In the Buena Park shooting, the Vargas case was turned over to Deputy Dist. Atty. Thomas Avdeef, one of six prosecutors in the unit. (The unit also includes five investigators and a clerical staff of three.) Vargas was prosecuted as an adult and convicted of first-degree murder on March 2, Avdeef said. His sentencing is scheduled for April 28.

Other successful cases by the special anti-gang unit include a conviction of a Diamond Street gang member from Los Angeles for the murders of two young men in a gun battle in the streets of Santa Ana in 1984. The killer was sentenced to 42 years to life in prison.

The unit also won felony assault convictions against three alleged neo-Nazi skinheads from Huntington Beach who beat a Laguna Beach man in a gay-bashing incident. Avdeef, who prosecuted the case, said it was the first conviction in the state under a 1987 civil-rights statute that outlaws crimes of hatred against a specific group, such as homosexuals.

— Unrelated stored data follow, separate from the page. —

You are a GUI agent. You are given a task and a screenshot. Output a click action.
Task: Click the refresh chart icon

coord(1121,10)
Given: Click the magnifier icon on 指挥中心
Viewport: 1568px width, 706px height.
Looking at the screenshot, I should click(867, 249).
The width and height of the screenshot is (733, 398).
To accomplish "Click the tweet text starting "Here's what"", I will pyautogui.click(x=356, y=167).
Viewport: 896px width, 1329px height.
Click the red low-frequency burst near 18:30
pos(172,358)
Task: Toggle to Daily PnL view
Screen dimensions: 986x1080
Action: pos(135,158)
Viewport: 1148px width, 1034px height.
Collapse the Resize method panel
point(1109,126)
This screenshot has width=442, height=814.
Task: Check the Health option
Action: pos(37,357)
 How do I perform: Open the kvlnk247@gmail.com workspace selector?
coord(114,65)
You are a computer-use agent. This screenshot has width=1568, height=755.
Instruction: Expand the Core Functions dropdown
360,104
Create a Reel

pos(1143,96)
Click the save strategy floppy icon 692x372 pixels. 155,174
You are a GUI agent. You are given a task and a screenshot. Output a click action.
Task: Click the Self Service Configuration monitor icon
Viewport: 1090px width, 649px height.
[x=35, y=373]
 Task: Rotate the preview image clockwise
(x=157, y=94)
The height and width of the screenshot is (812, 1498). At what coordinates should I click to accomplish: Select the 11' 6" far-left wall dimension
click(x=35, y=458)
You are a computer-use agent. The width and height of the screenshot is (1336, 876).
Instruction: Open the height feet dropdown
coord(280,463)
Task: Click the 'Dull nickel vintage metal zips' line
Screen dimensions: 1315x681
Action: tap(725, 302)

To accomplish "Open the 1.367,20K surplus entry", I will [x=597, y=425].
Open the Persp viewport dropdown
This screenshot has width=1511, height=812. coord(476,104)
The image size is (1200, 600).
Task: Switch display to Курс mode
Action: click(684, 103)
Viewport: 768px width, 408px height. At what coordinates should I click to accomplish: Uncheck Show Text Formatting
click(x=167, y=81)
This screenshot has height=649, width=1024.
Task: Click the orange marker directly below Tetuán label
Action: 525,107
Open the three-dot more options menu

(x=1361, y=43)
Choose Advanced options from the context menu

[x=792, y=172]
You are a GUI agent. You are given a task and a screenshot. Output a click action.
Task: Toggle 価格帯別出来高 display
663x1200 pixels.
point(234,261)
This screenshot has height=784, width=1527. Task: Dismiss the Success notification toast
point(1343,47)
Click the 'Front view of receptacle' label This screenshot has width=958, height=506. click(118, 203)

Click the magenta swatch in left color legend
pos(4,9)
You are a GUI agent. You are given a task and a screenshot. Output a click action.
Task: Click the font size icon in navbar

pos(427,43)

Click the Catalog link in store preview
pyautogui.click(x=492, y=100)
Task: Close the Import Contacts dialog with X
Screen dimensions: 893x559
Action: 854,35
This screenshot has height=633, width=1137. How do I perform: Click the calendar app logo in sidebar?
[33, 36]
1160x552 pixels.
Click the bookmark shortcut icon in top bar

Conley’s unit has determined that there are 98 gangs in Orange County. Seventy-nine percent are Latino and 19% are black. Others are Asians, skinheads and those who migrate from outside the county.

Some of the newer groups are “mutant” gangs, Conley said.

“These are youths who live in certain gang areas who come up with their own gang. Usually it starts as a pretend gang then becomes an actual gang,” he said.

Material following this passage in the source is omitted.